> [INSTRUKSI DAN KETENTUAN]: Tentukan apakah tiap pernyataan berikut sesuai dengan teks tentang perdebatan dengan admin media partner: (a) pesan pertama masuk pada siang hari melalui akun line; (b) penulis menyebutkan nama media partner tempat orang tersebut menjadi admin; (c) semua media partner yang dihubungi memberi tanggapan. Jawab ya atau tidak untuk masing-masing, disertai kutipan persis dari teks yang menjadi dasarnya.

> [TEKS YANG DIBERIKAN]:
****************
Kemarin
saya bertengkar dengan seseorang. Sebentar. Biar saya perhalus, berdiskusi.
Walau masing-masing dari kami sama berdarah-darahnya saat mengutarakan opini.
Mungkin
berdebat saja, lebih tepat.
Ah
sudah, tidak perlu diperpanjang lagi, apa istilah yang tepat untuk interaksi
kami ini.
Tapi
sungguh. Apa yang dia lakukan kepada saya, benar-benar membuat saya tidak
nyaman.
Siang-siang
sebuah pesan masuk ke akun line saya.
Cuma pesan biasa sebenarnya. Dan saya balas sekenanya. Kemudian beberapa jam
kemudian, masuk lagi pesan dari orang yang sama.
Sebelum
saya lanjutkan ceritanya, biar saya jelaskan terlebih dahulu identitas orang
yang mengirimi pesan tersebut.
Jadi
dia adalah salah satu admin sebuah
media partner di kota Malang. Untuk detailnya, mungkin tidak perlu saya
bicarakan, kasihan, nanti citranya jadi buruk. Atau mungkkin jika saya berubah
pikiran, bisa saya sebut sewaktu-waktu nama media partner tersebut atau
langsung saja nama admin tersebut? Tapi mungkin tidak untuk sekarang.
Bagaimana
awal mulanya saya bisa kenal dengan dia. Begini, sebagai penyelenggara sebuah
lomba, saya membutuhkan beberapa media partner untuk mempromosikan lomba
tersebut. Dari beberapa media partner yang saya hubungi, beberapa memberi
tanggapan, seperti tarif yang harus dibayar, nomor contact person yang harus
dihubungi dan lain sebagainya.
****************
> [DATA]:

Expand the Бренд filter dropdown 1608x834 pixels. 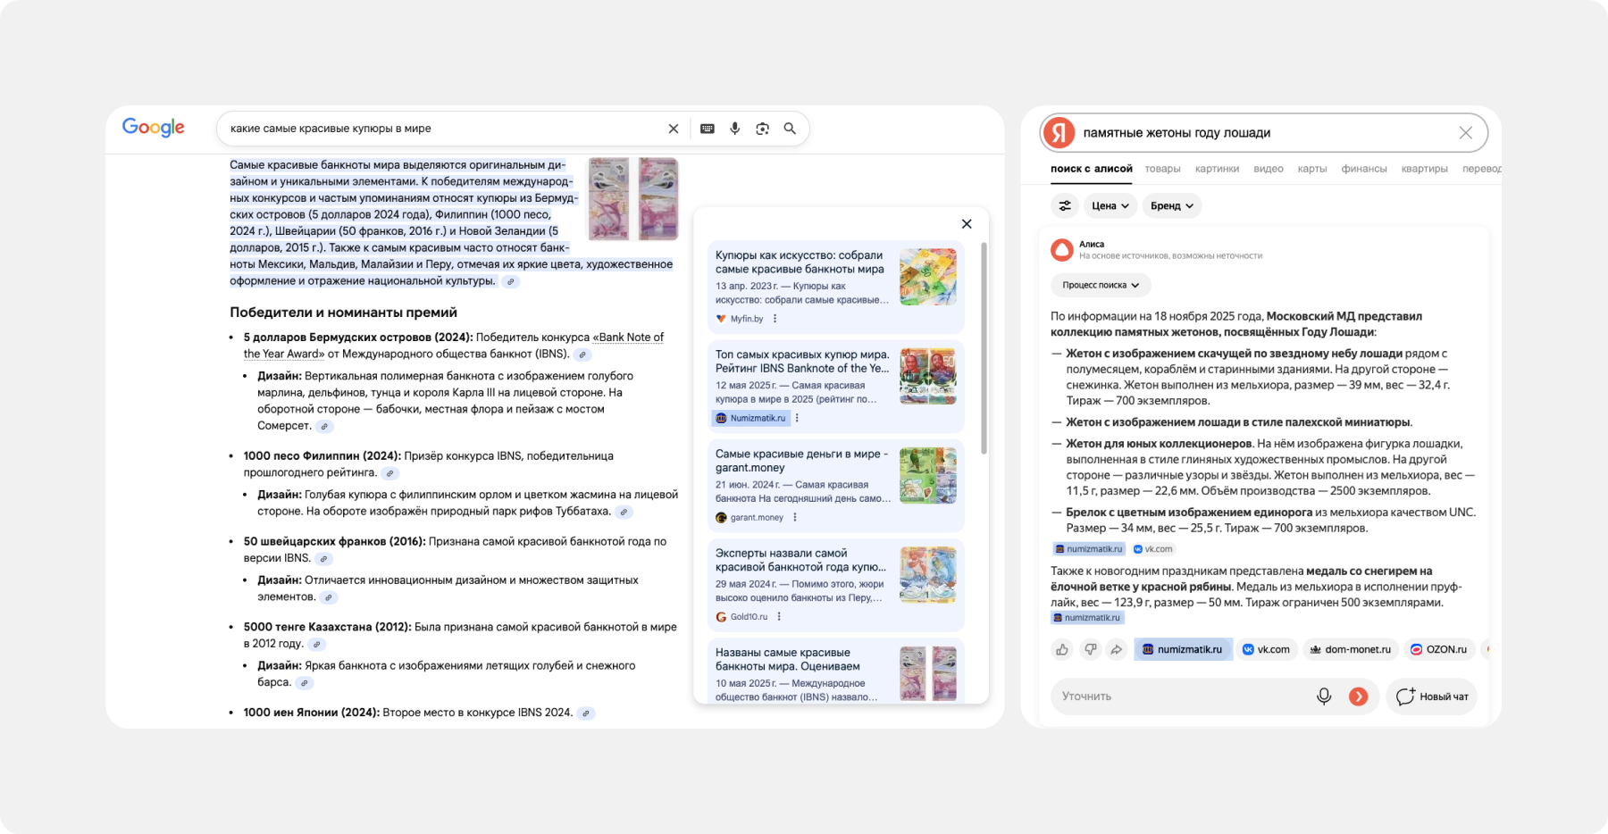(1172, 205)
****************
> [JAWABAN]:
(a) Ya: "Siang-siang sebuah pesan masuk ke akun line saya."
(b) Tidak: "Untuk detailnya, mungkin tidak perlu saya bicarakan" dan "Tapi mungkin tidak untuk sekarang."
(c) Tidak: "Dari beberapa media partner yang saya hubungi, beberapa memberi tanggapan"